Ms Agius Mamo points out that while corporations might already by working towards ESG goals as part of their legal obligations, small businesses could be doing their part from their more limited perspective. The same applies to reinvested profits, where certain businesses and especially the self-employed might not necessarily be looking to increase investment.

“While these tax reductions would contribute to reducing the discrimination faced by local businesses when compared to foreign-owned ones benefitting from the 6/7s rebate, resulting in an effective tax rate of five per cent, we need to be careful not to create new discrimination between large and small enterprises,” she says, concluding that while lowering the corporate tax rate is “very good”, attention must be paid to ensure that it does not reproduce a an unequal playing field.

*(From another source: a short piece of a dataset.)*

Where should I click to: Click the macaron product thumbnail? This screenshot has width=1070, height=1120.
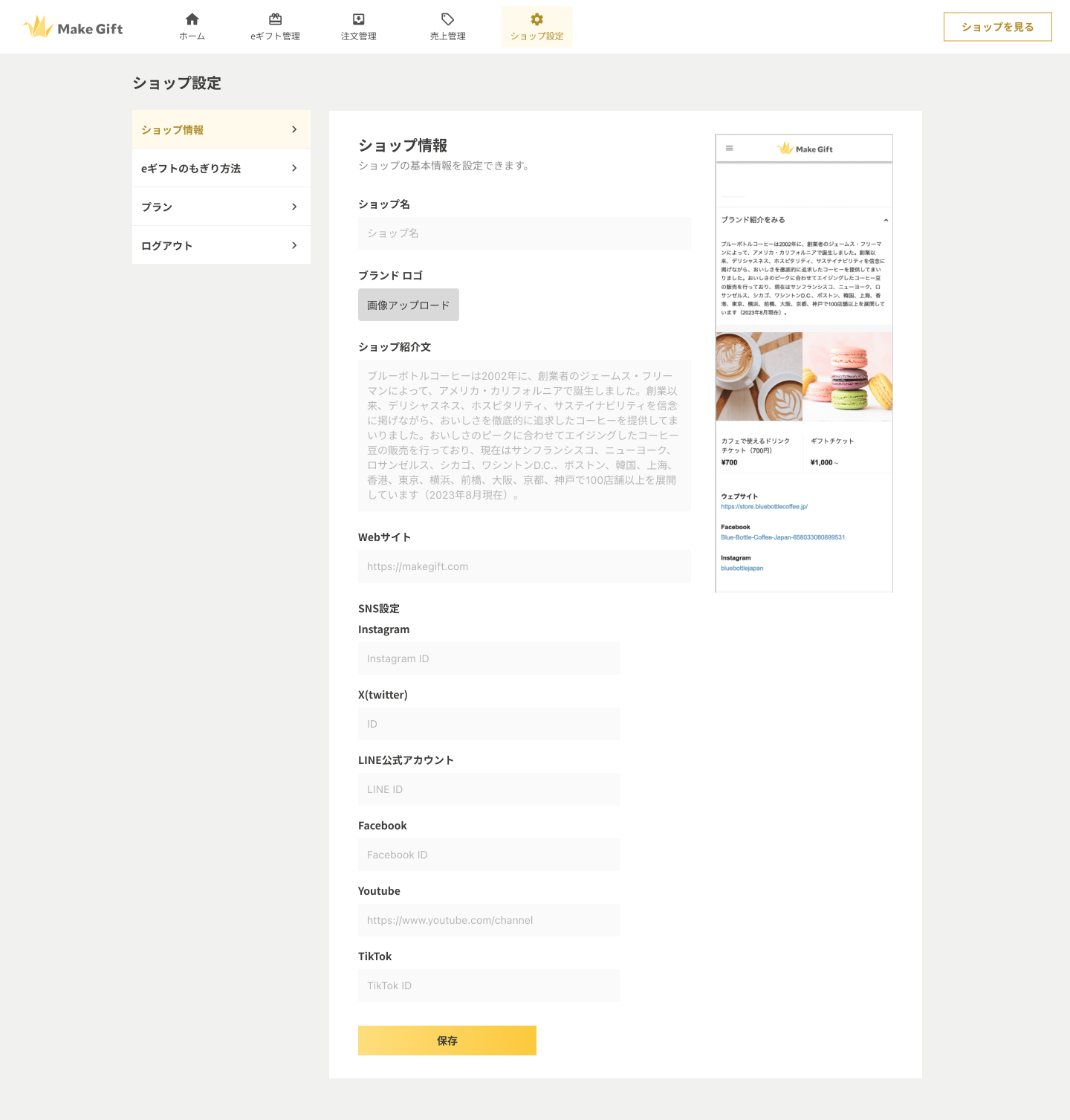[848, 376]
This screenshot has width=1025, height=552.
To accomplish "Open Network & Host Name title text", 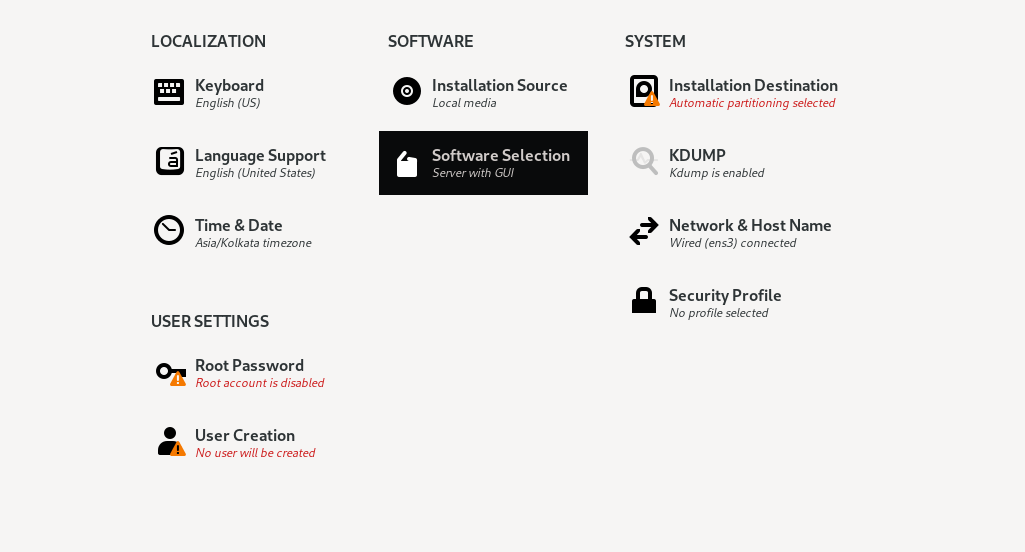I will (750, 225).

Omar Vella, CEO of the Association of Catering Establishments, said that the organisation’s members “are always happy with initiatives to help cash flow”, adding however that he hopes the parties will also take steps to address the various issues the country is facing, including the impact of Russia’s war on Ukraine on freight and food prices and the COVID-19 pandemic, stressing that “while the numbers are down, the impact is still being felt”.

He said that parties’ proposals need to be in line with the country’s needs and vision according to the strategies both parties have released for the 10 years to come. He warned against “stunts” with no basis in the public purse’s capacity to absorb such financial initiatives, noting that “there is a big difference between the Treasury of two years ago and the Treasury today”.

Mr Vella highlights the importance of the next few months, saying that these will be critical to the economy and society at large, and especially to the lower strata of society which have expanded due to the impact of the pandemic on the middle class.

Meanwhile, the most pressing needs remain measures to improve the dire situation as regards the availability of human resources and a continuation of the steps being taken to get Malta off the greylist, which Mr Vella hopes will result in “a clear strategy to attract investment”.

Malta Employers Association director Joe Farrugia takes a more critical view of the parties’ proposals, saying he worries “when they have such a clearly populist character” which seek to attract the “unthinking voter”.

He says elections should be fought on a vision, not on a laundry list of uncosted proposals. He takes particular aim at the PL’s proposal to eliminate homework for pupils and the PN’s measure to forgive traffic contraventions if the perpetrator does not receive another within six months.

“Frankly, I am not sure whether these are meant to be taken seriously,” he says.

He also criticised giveaways without means testing, such as the PL pledge to give a laptop to every Form 1 pupil, asking why there assistance isn’t targeted to those in need and provided for much more significant purchases, like for their property.

He lamented the lack of vision, saying that while one party is basing its campaign on better governance and the other is campaigning on its economic successes, the tribalism prevalent in the local political landscape remains a big problem.

“That is why we are calling for a reduction in the size of Parliament and a switch to full-time parliamentarians, to professionalise politics as the rest of the country has been professionalized, resulting in a jump in quality which will have a more far reaching and lasting impact than many of the proposals presented.”